### [TAREAS A REALIZAR]
1 > Según el texto sobre la plantación de árboles, ¿en qué época del año se pueden plantar los árboles cultivados en contenedor?
2 > Actualiza un pasaje del texto sobre la plantación de árboles: cópialo empezando por las palabras "En el caso de" y terminando después de "calibres más pequeños.", y sustituye "noviembre" por "diciembre".

### [FRAGMENTO]
◆ ◆ ◆ ◆ ◆ ◆ ◆

La época adecuada para plantar un árbol cultivado en plena tierra es durante el reposo vegetativo.
En el caso de los árboles de hoja caduca, este periodo comienza cuando han perdido las hojas y se han endurecido, y termina cuando la savia vuelve a circular en primavera. En Europa Occidental, los árboles con cepellón se pueden plantar generalmente desde mediados de noviembre hasta finales de abril, aunque esto depende en gran medida de las condiciones climáticas y de la especie de árbol. La temperatura en otoño y primavera desempeña un papel importante y, además, no todos los árboles pierden las hojas al mismo tiempo. Lo mismo ocurre en primavera con el momento en que se desarrollan las hojas. En general, la temporada de plantación de los árboles de hoja perenne y las coníferas es algo más larga que la de los árboles de hoja caduca. Los árboles cultivados en contenedor se pueden plantar durante todo el año. Por lo general, se trata de árboles de calibres más pequeños.

¿Cuándo plantar árboles?

◆ ◆ ◆ ◆ ◆ ◆ ◆

Entradas guardadas:
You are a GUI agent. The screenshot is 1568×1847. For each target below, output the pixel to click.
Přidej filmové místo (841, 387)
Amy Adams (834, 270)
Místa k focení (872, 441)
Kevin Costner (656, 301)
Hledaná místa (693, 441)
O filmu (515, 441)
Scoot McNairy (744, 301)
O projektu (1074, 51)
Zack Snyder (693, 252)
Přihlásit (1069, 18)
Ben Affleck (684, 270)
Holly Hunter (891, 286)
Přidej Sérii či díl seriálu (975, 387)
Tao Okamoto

◆ ◆ ◆ ◆ ◆ ◆ ◆

### [RESPUESTAS POR TAREA]
1 > Durante todo el año.

2 >
En el caso de los árboles de hoja caduca, este periodo comienza cuando han perdido las hojas y se han endurecido, y termina cuando la savia vuelve a circular en primavera. En Europa Occidental, los árboles con cepellón se pueden plantar generalmente desde mediados de diciembre hasta finales de abril, aunque esto depende en gran medida de las condiciones climáticas y de la especie de árbol. La temperatura en otoño y primavera desempeña un papel importante y, además, no todos los árboles pierden las hojas al mismo tiempo. Lo mismo ocurre en primavera con el momento en que se desarrollan las hojas. En general, la temporada de plantación de los árboles de hoja perenne y las coníferas es algo más larga que la de los árboles de hoja caduca. Los árboles cultivados en contenedor se pueden plantar durante todo el año. Por lo general, se trata de árboles de calibres más pequeños.